_TASK:_ Pick out every line in the items below that contains the word "Click", matching case exactly, and copy each of those lines.

_ENTRIES PROVIDED:_
## BEGIN
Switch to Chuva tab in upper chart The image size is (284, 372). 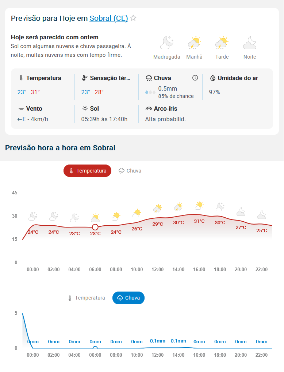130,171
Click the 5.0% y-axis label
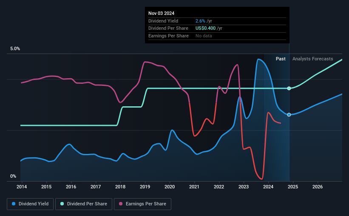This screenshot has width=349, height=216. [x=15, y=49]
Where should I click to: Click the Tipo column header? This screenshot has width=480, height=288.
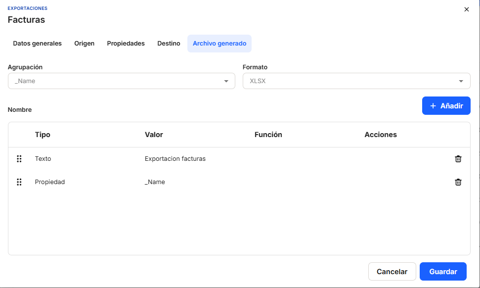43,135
## END
## BEGIN
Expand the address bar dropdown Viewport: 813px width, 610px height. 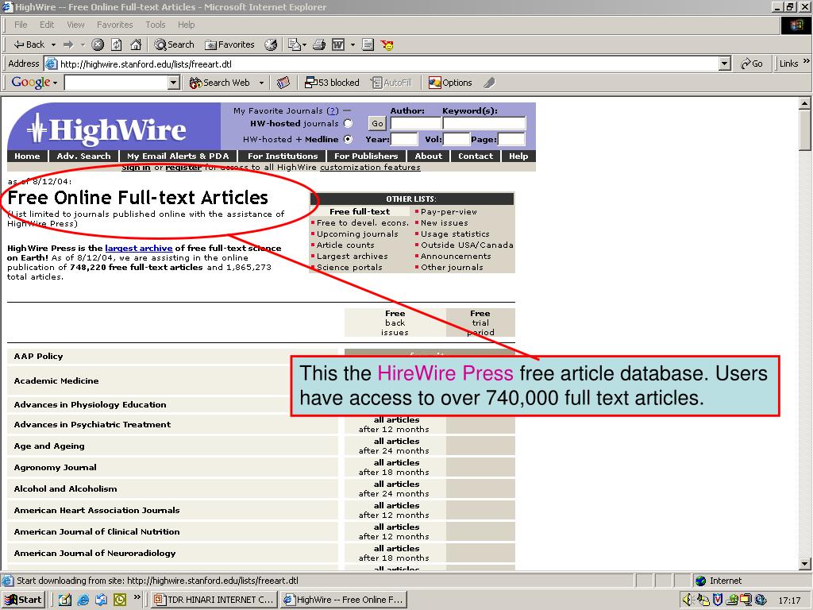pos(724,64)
## END
_FINISHED ANSWER:_
Click the 5.0% y-axis label
Where should I click to: Click the Tipo column header? This screenshot has width=480, height=288.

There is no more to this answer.